Study: School Break Times Significantly Reduced

Category: Education/Family


Unlocking Word Meanings

Read the following words/expressions found in today’s article.

  1. accommodate / əˈkɒm əˌdeɪt / (v) – to make time for something

    I made sure to have some time today to accommodate my manager’s urgent request.

  2. cut down / kʌt daʊn / (phrasal) – to reduce the amount of something

    The school decided to cut down its expenses due to low budget.

  3. well-being / ˈwɛlˈbi ɪŋ / (n) – a state associated with happiness, success, and good health

    The doctor explained that spending some free time is good for our well-being.

  4. anticipate / ænˈtɪs əˌpeɪt / (v) – to look forward to or expect something

    A lot of students are anticipating their summer vacation.

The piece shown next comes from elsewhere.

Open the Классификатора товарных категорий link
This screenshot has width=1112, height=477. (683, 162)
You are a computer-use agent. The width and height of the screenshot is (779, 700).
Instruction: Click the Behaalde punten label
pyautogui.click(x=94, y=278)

  5. autonomy / ɔˈtɒn ə mi / (n) – the power to act on one’s own

    The university has the autonomy to create its own policies.


Read the text below.

A new study found that schools have reduced break times over the past 20 years to accommodate more lesson time.

Researchers from the University College London conducted student surveys in 2017 from more than 1,000 primary and secondary schools. The researchers then compared the results of the surveys with data gathered in 1995 and 2006. Based on these data, the researchers determined that, over the last two decades, break times have been cut down by 45 and 65 minutes in most primary and secondary schools, respectively.

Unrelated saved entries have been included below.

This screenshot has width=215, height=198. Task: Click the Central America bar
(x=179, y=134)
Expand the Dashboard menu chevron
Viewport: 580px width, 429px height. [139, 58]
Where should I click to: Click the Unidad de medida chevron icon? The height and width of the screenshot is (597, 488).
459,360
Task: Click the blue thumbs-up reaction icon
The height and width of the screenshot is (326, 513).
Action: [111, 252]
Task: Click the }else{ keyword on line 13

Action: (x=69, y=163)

Following the analysis, researchers warned about how shorter break times can affect students’ well-being. Dr. Ed Baines, the study’s lead author, said that break times allow students to engage in physical activities. He also emphasized that break times give students opportunities for social interaction.

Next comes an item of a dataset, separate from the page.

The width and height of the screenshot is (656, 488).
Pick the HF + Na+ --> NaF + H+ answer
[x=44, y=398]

The results of the survey shed light on how students feel about the length of their break times. Findings show that most students anticipate break times. However, they think that the duration of breaks is not enough for activities, such as playing and socializing with friends. Many also complained about schools banning fun activities during their free time and withholding breaks as a form of punishment for students who behave poorly.

In their defense, school authorities said that shortened break times are a result of the growing pressure to provide quality education. One school principal also explained that break times were reduced to create balance between academic obligations and free time.

On another note, the Department for Education distanced itself from the schools’ actions. A spokeswoman admitted that schools are given the autonomy to determine the length of break times. However, she said that schools must also ensure that students get enough breaks.

Viewpoint Discussion

Enjoy a discussion with your tutor.

Discussion A

• Do you agree that school break times should be cut down to accommodate more lesson time? Why or why not?
• Aside from affecting students’ physical and social development, what are other possible effects of shorter school break times (e.g. burnout, stress)? Discuss.

Discussion B

• Do you think policies regarding students’ well-being should be the same across all schools? Why or why not?
• If you were to create a policy to promote students’ well-being, what would it be? Discuss.